Sound like a fun challenge....for Florida.....LOL.

So all y'all RATTW grab your HF survival knives, blue tarp and painter drop cloth....and report back.

----------


## welderguy

[QUOTE=hunter63;457673]


> Great video, but where's your T.P.?  I always carry a travel pack of sanitary wipes, or T.P.. Sometimes, it's the little things, ya know? ................QUOTE]
> 
> Just wear long socks and long sleeves.....Just saying.


TRAVEL PACK!!??!! I carry a couple rolls just in my bag

----------


## madmax

Great.  Now I got to fly back up north and freeze my azz off.  So I can git credit.


I got a big mouth...

...just a thought.  C'mon down to FL.  Bring a Pot and a Machete and the clothes on yer back.  3 days out there.  Woo Hoo!

Not being a weiner here.  It's all in fun.  (But you're welcome next winter to join us.)

----------


## Zack

> they are the cheap ones but i plan on upgrading them soon with the harbor freight ones


If you're willing to pay a little more ($5-10 more), you can get Red Cross relief blankets for low prices.  They're not super warm in the winter (as I found out last December), but they would work in the summer and roll up to be pretty compact.  Just a thought.

----------


## Auban

i think your kit has damn near everything i could possibly want, besides food in it.  i took a lot less with me back when i decided to stay out in the wilderness for a few months...  though i did take food with me.  

i would add iodine tablets, a nine volt battery, some steel wool, and one of those little containers of mechanical pencil led.  the lead heats up with in contact with both terminals of the battery, just like steel wool.  and it doesnt rust.  

i would also add toilet paper of some kind.  you dont absolutely need it, but you will wish you had it if you dont...  just trust me on that one.  i left the swamps ten days early because i caught something nasty that caused me to blow my brains out my backside.  i would have loved to have had some rags that i could wash and dry...

other than that, get a topographical map if you can.  and know how to use it.

----------


## Billy13426

I will be sure to add some tp and some better wool blankets lol.

----------


## welderguy

> I will be sure to add some tp and some better wool blankets lol.


I found that if you take the cardboard tube out put it in a good zip lock baggie and suck the air out it flattens down to nothing , two rolls take up very little space in the bottom of my bag

----------


## hunter63

Before you add so much stuff you can't pick it up....take it out and try it....

Then you will know what you have to bring......(core)...then extra stuff then you want to bring.....

----------


## Auban

That brings up a good question...  how much does it weigh?  

I know from experience that I can carry a 45 pound pack indefinitely,  but I could probably carry a 35 pound pack much faster and longer.  

I would ruck it around for a while just to find put how fast it wears you down.

----------


## hunter63

We all do it....one more thing-ites....Just one more thing, just one more thing.....

Go on the forum....and find one more thing.....Aw, man, throw it in the truck (Deploy), and start another bag...call it something different.
Never keep all your stuff in one spot....that way no one know what you have.......

----------


## finallyME

That is why you need to define WHAT the bag is for.  Is it a survival bag, or a bug out bag, or a bushcraft bag?  If it is a bushcraft bag, then you can make it as heavy as you want, the purpose is to go out in the woods and play with nature.  For a survival kit, you want it very small with stuff that WORKS with minimal effort.
In a bushcraft bag.. in your fire kit...you might want to put some real flint, and a piece of steel.  Maybe some stuff for a bow drill.  Put in that steel wool and a battery.
In a survival bag, you don't want any of that stuff.  You want storm proof matches, a few lighters, a ferro rod, wetfire tinder or cotton balls and PJ, and maybe even a road flare.  
Different stuff for different bags.

----------


## Billy13426

ok i will be testing out most of the gear friday night and throughout spring break.

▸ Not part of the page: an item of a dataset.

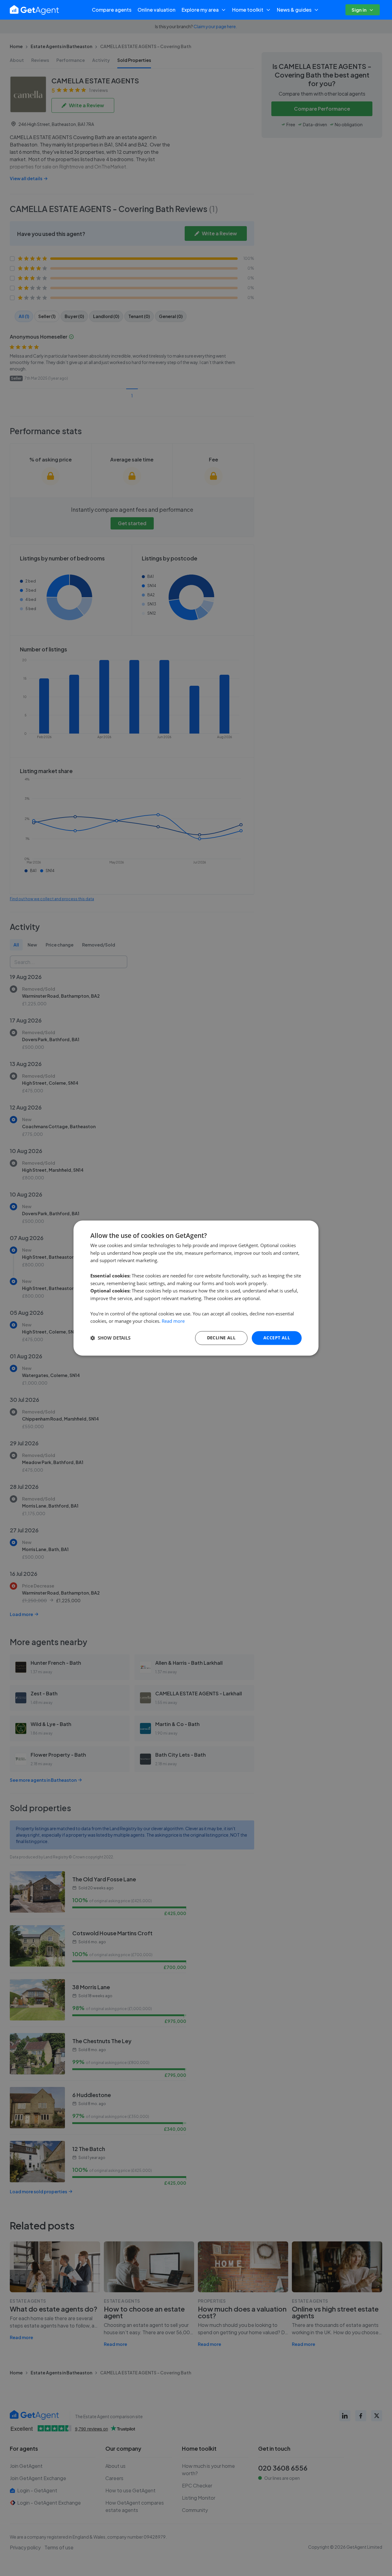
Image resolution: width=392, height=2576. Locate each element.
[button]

Me and a buddy are doing some survival camping and are going to be staying out for a while. This reminds me does anyone know of a public place where I can spend the night and not get arrested for loitering?

----------


## Auban

not in Michigan i dont.  in north carolina, i know of a thousand acres that you could do it on, land my wifes family owns...

----------


## Billy13426

sweet we only have 14 acres here sadly.

----------


## MrFixIt

Good luck on your excursion Billy, have fun and be safe!

----------


## jdbushcraft

Make a good mental note of what you do and don't use from the pack so you can adjust the load out.  I found that I really needed a second container/pot besides my coffee pot for cooking.  I could get by, but  the small addition made life much easier.  

Sent from my XT1254 using Tapatalk

----------


## hunter63

> Make a good mental note of what you do and don't use from the pack so you can adjust the load out.  I found that I really needed a second container/pot besides my coffee pot for cooking.  I could get by, but  the small addition made life much easier.  
> 
> Sent from my XT1254 using Tapatalk


Good feed back...that's what it's all about.

Build it for you, for your area, for what you want to do.....then try it!

You will be doing his for the rest of your life.....

----------


## Billy13426

I just got back from an overnighter and realized how little of the gear I actually needed. I will be taking a lot of gear out and probably be moving into a smaller backpack

----------


## hunter63

> I just got back from an overnighter and realized how little of the gear I actually needed. I will be taking a lot of gear out and probably be moving into a smaller backpack



Congrats on a major step in your journey..........

----------


## Auban

you could do a hybrid type setup...  a pack within a pack, if you will...

basically, carry a bunch of stuff out there and set up a smaller pack to carry and use the items you would most likely need.  you could put the smaller one in the larger one.  

then carry the small one when you think you wont need the other stuff, and use the larger pack as a sort of bug out bag.  truth be told, i always want more gear.  and i always carry more than i need...  but i know how my body will react to the weight.  i can carry half my body weight for a few days, non stop, without extra food or water(i carry some).  i can carry my full body weight for about two days non stop without extra food or water.  not fast.  and the blisters will take a week to recover from.  


but to be honest, i dont know what my ideal survival pack would weigh.  i have never built a pack solely for wilderness survival.  its always been stuff to keep me alive, but not for living in the woods.  when i stayed out in the wilderness for a few months, there were a lot of things i (secretly) wished i had.  if i were to do it again, i would carry more than i need and set it down once i make base camp.

----------


## Billy13426

Yeah i already started moving into a small tactical bag and I think it will hold more gear than I will need anyway

----------


## Wildthang

For Petes sake dont forget coffee!I can do without a lot of things but I have to have my cup of coffee in the morning!

----------


## Billy13426

I dont drink coffee so no need for that.

----------


## kyratshooter

> For Petes sake dont forget coffee!I can do without a lot of things but I have to have my cup of coffee in the morning!


In a post apocalyptic world the last guy with a large economy size jar of instant coffee wins.

----------


## hayshaker

Amen to that tasters choice french roast.

----------


## Rick

Guests can not see images in the messages. Please register in the forum.

Just sayin'.........

----------


## el-amigo

I wish it was available here.  :Frown:

----------


## hunter63

> Guests can not see images in the messages. Please register in the forum.
> 
> Just sayin'.........



Yeah!.....Greatest thing since slice bread and bottled beer......Plus 1

----------